Our results might have differed if we had used a different diagnostic standard, but culture, for example, is insensitive, labor intensive, unlikely to be available soon at Karapitya Teaching Hospital and many similar hospitals, and too slow to guide clinical management. We may have misclassified the number of days with fever, since temperatures are infrequently taken at home or in the hospital; however, duration of fever correlated well with that of symptoms, and no systematic bias would be expected, since etiologic diagnoses were not known when patients sought treatment at the hospital. Our estimate of leptospirosis may be low if a wider array of serovars is circulating in southern Sri Lanka than were detected by the ELISA used; however, no other available commercial assay would have been expected to be more sensitive.

We conclude that leptospirosis causes substantive illness in southern Sri Lanka.

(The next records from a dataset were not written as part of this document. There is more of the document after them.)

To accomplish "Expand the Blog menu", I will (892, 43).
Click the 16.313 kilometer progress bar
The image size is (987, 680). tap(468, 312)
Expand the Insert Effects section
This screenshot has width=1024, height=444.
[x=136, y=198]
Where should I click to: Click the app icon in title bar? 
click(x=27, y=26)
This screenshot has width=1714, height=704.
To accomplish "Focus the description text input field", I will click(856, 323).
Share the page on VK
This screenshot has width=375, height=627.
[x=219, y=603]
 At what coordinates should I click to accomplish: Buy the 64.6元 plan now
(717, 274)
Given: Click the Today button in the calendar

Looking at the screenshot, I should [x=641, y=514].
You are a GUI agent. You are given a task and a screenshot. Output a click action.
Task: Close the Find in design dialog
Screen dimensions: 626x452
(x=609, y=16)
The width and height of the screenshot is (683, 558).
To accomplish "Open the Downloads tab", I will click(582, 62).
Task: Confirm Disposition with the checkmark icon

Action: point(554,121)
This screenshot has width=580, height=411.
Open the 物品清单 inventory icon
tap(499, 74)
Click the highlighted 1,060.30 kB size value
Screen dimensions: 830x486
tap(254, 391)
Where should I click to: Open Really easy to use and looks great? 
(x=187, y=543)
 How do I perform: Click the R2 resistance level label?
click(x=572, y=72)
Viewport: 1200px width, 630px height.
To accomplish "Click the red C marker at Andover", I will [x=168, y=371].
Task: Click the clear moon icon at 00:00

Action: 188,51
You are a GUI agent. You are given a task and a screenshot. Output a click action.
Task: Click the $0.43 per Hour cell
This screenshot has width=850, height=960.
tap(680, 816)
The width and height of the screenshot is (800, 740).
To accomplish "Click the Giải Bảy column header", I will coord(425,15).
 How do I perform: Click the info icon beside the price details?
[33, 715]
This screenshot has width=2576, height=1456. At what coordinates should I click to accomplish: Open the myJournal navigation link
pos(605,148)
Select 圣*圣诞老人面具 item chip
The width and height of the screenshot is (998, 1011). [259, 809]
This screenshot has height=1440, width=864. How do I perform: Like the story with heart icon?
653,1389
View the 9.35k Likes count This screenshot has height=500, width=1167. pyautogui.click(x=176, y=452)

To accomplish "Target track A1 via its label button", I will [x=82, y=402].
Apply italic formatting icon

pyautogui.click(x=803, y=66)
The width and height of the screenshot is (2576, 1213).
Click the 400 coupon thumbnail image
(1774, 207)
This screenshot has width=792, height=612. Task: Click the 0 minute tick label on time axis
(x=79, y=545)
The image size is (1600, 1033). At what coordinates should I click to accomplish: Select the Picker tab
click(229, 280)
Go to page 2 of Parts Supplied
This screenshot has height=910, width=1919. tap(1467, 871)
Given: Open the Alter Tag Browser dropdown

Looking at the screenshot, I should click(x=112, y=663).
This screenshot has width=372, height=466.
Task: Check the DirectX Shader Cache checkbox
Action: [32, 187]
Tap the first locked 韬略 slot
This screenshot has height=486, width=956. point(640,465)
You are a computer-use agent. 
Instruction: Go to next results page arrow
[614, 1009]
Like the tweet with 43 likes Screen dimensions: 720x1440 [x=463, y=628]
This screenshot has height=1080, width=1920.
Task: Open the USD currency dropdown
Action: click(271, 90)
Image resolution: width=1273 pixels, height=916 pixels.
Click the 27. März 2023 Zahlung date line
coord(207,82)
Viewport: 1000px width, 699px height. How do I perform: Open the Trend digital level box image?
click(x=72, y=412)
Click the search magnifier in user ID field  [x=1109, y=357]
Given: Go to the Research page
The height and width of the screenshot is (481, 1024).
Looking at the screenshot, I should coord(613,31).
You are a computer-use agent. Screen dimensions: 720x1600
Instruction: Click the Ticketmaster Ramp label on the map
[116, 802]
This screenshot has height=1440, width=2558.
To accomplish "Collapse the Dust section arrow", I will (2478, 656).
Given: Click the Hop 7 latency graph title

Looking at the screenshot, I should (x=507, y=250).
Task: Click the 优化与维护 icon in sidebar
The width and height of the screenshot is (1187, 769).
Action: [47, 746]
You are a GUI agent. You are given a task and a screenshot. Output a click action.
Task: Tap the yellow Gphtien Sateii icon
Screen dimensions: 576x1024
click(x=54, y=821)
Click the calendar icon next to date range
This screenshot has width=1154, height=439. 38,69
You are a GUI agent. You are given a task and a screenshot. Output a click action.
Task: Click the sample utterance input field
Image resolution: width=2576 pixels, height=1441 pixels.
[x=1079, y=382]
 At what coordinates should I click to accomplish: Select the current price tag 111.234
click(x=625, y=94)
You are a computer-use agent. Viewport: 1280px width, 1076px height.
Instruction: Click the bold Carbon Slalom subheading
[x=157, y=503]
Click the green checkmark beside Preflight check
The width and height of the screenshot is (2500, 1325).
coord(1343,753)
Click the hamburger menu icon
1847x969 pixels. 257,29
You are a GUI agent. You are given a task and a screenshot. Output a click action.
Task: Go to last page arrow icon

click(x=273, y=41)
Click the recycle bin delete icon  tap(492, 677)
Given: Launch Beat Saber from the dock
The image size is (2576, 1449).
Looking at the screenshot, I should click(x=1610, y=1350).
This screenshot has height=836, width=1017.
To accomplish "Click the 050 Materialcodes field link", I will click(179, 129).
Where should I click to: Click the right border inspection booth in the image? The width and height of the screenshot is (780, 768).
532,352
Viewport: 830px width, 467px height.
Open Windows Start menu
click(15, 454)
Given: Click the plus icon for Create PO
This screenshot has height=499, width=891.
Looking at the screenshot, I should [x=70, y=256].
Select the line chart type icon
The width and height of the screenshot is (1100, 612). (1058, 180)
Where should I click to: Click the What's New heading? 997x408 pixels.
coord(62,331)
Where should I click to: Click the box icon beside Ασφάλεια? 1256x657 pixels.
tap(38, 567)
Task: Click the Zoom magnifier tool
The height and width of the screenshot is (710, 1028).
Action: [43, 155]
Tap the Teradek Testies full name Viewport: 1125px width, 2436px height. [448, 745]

Furthermore, we found that testing acute-phase serum specimens for IgM has multiple limitations for the diagnosis of acute leptospirosis, because a positive result more often denoted past infection than an acute infection, and results were negative early in infection. Clinical impression is comparatively better without added cost (20). Paired serum specimens can provide rigorous diagnosis, but patients and clinicians need rapid diagnosis to guide clinical management. A few antigen-based or nucleic acid–based rapid tests have been described, but prospective clinical validations are limited (17,21–25). Rapid, pathogen-based tests for early diagnosis need to be developed.